I stopped again at the top of Uralla crossing, consuming, again exactly half of my remaining water, applying some sort of logic in my starved, dehydrated and addled state that if I did that, I'd not run out. Refer to the previous paragraph for a discussion of my intellectual powers while under the influence of hunger. I got back on the bicycle, rolling at a fairly slow pace back through the undulating landscape towards stromlo forest. As I passed the forest I was overtaken by a group of mountain bikers, in a further dashing blow to my pride, the mountain bikers were actually inside the forest grounds, on the rocky rough mountain bike track, while I cruised along the road with my suspension fully locked out.

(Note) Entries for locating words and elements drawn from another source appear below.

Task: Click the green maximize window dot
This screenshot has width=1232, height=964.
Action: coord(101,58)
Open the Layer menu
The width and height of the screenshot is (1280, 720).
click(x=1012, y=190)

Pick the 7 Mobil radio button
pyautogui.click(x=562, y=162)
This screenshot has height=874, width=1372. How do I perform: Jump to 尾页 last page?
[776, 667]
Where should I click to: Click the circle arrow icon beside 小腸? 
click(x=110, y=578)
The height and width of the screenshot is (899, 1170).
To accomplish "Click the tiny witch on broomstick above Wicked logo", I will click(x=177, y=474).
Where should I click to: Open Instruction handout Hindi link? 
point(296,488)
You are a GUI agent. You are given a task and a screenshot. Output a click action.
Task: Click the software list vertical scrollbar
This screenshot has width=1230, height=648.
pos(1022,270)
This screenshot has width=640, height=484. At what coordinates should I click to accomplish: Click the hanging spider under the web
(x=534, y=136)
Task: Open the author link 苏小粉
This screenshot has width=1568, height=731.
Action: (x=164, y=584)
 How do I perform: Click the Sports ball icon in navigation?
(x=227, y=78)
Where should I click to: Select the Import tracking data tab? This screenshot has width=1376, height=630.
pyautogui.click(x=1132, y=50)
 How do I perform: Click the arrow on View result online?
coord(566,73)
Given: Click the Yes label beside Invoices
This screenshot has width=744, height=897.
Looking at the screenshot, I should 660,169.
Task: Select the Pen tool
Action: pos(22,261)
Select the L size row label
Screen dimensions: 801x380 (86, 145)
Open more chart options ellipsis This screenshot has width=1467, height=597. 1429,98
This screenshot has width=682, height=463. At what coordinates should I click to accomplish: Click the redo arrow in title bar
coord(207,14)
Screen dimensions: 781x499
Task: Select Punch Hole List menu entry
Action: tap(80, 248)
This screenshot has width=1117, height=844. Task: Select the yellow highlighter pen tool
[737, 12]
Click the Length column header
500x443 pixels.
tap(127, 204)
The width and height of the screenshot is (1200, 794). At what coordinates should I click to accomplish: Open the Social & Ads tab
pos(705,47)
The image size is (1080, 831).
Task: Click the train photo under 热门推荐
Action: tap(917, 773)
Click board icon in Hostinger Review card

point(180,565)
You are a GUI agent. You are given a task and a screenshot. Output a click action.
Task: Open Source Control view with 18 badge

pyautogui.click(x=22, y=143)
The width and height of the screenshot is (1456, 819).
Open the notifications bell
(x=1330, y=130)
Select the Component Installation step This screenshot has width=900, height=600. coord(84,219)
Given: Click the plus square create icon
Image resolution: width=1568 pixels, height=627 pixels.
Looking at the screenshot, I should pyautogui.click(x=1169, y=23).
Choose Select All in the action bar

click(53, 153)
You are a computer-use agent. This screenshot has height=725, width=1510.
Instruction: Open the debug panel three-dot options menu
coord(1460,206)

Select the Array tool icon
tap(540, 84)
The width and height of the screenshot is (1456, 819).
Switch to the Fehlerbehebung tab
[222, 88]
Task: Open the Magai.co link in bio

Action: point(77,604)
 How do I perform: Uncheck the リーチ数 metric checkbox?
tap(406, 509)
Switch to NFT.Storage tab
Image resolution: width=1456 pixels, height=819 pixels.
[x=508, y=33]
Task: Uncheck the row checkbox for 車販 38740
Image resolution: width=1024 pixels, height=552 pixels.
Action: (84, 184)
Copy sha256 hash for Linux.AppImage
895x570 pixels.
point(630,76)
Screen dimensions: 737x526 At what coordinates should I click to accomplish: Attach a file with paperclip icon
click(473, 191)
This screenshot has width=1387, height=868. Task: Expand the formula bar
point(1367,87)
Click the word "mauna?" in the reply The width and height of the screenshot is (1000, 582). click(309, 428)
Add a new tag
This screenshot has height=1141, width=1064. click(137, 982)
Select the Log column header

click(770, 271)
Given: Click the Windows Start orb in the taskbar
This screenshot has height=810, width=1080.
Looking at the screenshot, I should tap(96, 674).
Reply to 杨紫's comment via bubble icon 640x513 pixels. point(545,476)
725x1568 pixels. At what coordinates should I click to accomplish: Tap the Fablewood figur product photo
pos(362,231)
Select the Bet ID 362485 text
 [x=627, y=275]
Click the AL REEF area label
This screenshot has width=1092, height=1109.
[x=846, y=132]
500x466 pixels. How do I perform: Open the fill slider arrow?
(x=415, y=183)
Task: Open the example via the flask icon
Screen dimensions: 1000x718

I passed the sign for Stromlo forest, thinking thank goodness, I'm almost home, there's only another 10 or so km to go. By this stage, I'm not enjoying the ride at all. My stomach is in constant constricted grumbling hunger pain, my leg muscles are so laden with lactic acid they are burning and protesting every pedal, I'm starting to see little blue spots in front of my eyes from the dehydration. I'm exhausted, and I've still got at least one more 13% slope to climb, and one more 10% slope to climb.
I shake my head to clear it, and admonish myself not to think about the hills. I try to just put my head down, and pedal. It doesn't matter how fast I'm going, it just matters that I'm on the bike and pedalling, that I'm keeping this vehicle rolling.
The sun comes out, finally burning off the layers of cloud. Maybe it's the hunger, dehydration and physical exhaustion messing with my head, but I realise something. I'm lucky. I'm lucky to be pushing my body to within some reasonable proximity of it's limits. I'm lucky to feel muscles burn from exercise. I'm lucky to feel hunger and thirst. All of these sensations mean that I'm alive, and well enough to be riding a bike to exhaustion. I'm lucky to be alive and well.
I make one more stop on the way home, eating my mandarin at the top of Copins Crossing. A zippy cyclist on a road bike stops to ask if I'm okay. My response of "yeah mate, just stopping for a snack" is met with a cheerful "good on ya" as he pedals off into the distance. Renewed witha fresh dose of fructose I hop on the bike, chuck on three gears and dig in. I round the corner, I'm gaining on the other bike! Yeah! Get him! I round the next corner, and discover the hill is so steep that I'm pedalling at a walking pace in my lowest gear. I'm an idiot.
I finally make it home, the entire distance up coulter drive thinking the most longing and loving thoughts I've possibly ever thought about a bowl of pasta with mushrooms and tomatoes sitting in my fridge. I've never lusted over leftovers quite so intensely.